November 10, 2024

Apparently, Barbie Can Be President and an Astronaut—But Not Best Director

Barbie #Barbie

Greta Gerwig and Margot Robbie were snubbed out of Best Director and Best Actress nominations at the 2024 Oscars. Do you guys ever think about dying?

Awards season traditionally honors prestigious, critically-acclaimed films from revered men like Steven Spielberg and Martin Scorsese. So the prospect of Barbie—a runway fan-favorite marketed toward anyone who once identified as a Barbie girl in a Barbie world—earning serious accolades was a tough sell to begin with. That’s why the film’s paltry two award wins at the Golden Globes was disappointing, but not shocking. However, the latest snub—this time from the Oscars—cuts much deeper.

On Jan. 23, the Academy of Motion Picture Arts and Sciences released its list of nominees for the 2024 Oscars. For Barbie fans, the results were bittersweet: The film received a respectable eight nominations, including the highest honor, a Best Picture nod. However, the two women at the helm of Barbie, director Greta Gerwig and lead actress Margot Robbie, were shut out of their respective nomination categories.

Of course, good directors and actors get overlooked all the time. (Yes, even when the film itself is recognized.) But never have snubs been so simultaneously antithetical to, and, ironically, illustrative of, the point of the film being snubbed. Barbie poignantly portrayed how women are chronically sidelined and neglected due to the deeply ingrained patriarchal structures that hold up our world—no matter how smart, talented, or capable they are.

America Ferrera all but spelled this message out in her impassioned monologue about womanhood near the climax of the film. And while Ferrera is rightfully nominated as a Best Supporting Actress for her performance, the exclusion of Gerwig and Robbie—the two main women who brought this film’s message to life—feels like an out of touch oversight at best, and a statement about how the Oscars views women-led films at worst.

The irony that Ryan Gosling earned a Best Supporting Actor nomination amid these snubs wasn’t lost on fans. Gosling undeniably crushed as Ken, but the fact that the Academy recognized his work while passing over Gerwig’s and Robbie’s hit a little too close to (Mojo Dojo Casa) home. As soon as the categories were announced, memes of Gosling looking confused and Barbie having an existential crisis flooded X (formerly Twitter). “They really just snubbed Greta Gerwig and Margot Robie for Barbie while nominating Ryan Gosling for playing Ken. Patriarchy in a nutshell,” one fan posted. Another wrote, “Nominating Ken but not Barbie is so utterly on the nose that it feels like the Academy is helping them set up the opening jokes of the bigger budget sequel.”

As Barbie’s director, Gerwig transformed a larger-than-life concept into a film that was both whimsical and grounded, transporting viewers into a world that was surreal yet so real. Her distinct choices made Barbie the cultural phenomenon it is today. Under Gerwig’s guidance, Barbie inspired audiences to laugh, sob, question their existence, and break up with their low-key misogynistic partners. If that doesn’t make for an outstanding achievement in directing, what does?

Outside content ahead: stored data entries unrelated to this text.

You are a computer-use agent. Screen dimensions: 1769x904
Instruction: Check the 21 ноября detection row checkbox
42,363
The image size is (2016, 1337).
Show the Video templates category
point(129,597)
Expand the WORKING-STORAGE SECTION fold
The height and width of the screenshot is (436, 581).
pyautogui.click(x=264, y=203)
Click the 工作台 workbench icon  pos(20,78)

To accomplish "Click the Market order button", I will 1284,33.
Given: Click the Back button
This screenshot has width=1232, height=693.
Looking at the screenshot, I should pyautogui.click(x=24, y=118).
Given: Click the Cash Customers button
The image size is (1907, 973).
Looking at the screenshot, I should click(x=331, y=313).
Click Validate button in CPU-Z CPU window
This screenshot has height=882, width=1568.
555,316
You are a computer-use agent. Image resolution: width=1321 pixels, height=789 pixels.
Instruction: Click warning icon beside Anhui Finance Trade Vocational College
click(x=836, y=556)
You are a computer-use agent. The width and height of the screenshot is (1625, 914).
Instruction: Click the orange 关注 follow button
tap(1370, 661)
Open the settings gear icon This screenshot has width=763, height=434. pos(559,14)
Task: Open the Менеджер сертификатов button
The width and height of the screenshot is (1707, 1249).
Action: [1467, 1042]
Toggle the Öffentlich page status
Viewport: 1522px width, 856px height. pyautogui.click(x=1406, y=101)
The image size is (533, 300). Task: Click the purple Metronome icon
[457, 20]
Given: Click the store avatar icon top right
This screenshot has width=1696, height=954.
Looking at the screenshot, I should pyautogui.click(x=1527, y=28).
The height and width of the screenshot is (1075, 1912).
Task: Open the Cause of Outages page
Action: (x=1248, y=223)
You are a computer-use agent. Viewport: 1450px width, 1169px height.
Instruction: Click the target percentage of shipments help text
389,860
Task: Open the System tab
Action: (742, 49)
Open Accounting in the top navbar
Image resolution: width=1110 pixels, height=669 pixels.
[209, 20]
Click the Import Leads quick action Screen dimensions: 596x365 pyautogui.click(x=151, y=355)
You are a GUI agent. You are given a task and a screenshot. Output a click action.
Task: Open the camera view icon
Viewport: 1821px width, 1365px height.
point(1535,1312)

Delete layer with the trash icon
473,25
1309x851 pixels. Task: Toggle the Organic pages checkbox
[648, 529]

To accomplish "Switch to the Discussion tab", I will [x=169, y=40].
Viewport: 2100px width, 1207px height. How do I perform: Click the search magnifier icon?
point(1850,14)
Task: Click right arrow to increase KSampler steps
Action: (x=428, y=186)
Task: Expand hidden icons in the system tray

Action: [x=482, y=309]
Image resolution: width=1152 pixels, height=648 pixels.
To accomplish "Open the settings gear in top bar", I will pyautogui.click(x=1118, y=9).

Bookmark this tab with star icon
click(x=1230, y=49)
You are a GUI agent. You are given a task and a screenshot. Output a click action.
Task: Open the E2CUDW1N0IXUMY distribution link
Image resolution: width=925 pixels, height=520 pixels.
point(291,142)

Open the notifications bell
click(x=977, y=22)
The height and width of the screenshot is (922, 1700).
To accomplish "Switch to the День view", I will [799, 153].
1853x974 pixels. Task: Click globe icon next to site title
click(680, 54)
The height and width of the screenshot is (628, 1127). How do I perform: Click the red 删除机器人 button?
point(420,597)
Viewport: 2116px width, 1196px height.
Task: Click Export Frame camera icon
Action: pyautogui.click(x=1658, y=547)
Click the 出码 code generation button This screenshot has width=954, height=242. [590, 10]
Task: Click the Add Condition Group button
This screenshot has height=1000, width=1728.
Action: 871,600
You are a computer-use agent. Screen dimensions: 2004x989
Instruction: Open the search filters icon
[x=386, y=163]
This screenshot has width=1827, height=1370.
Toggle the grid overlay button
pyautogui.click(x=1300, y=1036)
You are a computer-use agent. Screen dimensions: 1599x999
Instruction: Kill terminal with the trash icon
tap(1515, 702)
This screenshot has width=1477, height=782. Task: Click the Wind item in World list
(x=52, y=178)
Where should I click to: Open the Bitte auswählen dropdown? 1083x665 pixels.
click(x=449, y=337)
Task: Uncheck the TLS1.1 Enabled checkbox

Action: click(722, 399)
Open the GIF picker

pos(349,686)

Maybe it was all just too pink for voters. The Oscars have a long, messy history of not recognizing women directors. The Academy has only ever nominated eight women in the Best Director category; of them, only three have won. Gerwig is among this year’s record-breaking three women directors who have films nominated in the Best Picture category… but only one of them, Anatomy of a Fall’s Justine Triet, is nominated for directing. (Past Lives director Celine Song rounds out this trio.)

Contrary to Gerwig, Robbie didn’t have quite the gender hurdle to face, since her would-be category is reserved just for women. However, this only makes her snub more perplexing! Robbie wasn’t just the face of Barbie; she was the heart of it. She started the film dazzling and delightful as one of the world’s most ubiquitous symbols of femininity, taking audiences along on her journey to discovering the joys and horrors of the real world, and culminated with a stunning and surprisingly subtle portrayal of what it means not just to be a woman, but a human.

As a small consolation, both Robbie and Gerwig are nominated in other categories—Best Picture for Robbie, alongside the other producers on the film, and Best Writing (Adapted Screenplay) for Gerwig, alongside her partner, Noah Baumbach—so they still have the chance to take the stage on Oscars night. But the snubs for each woman in the categories where they made their most visible contributions to the film, and in the categories where they would have stood alone as sole nominees, feels especially egregious. In a post-Barbie movie world, it’s not enough for women to only get some of what they’re worth.

Just 17 days after its July 2023 release, Barbie surpassed $1 billion at the box office. While Gerwig and Robbie may not get the recognition they deserve, at least they’re getting their bag.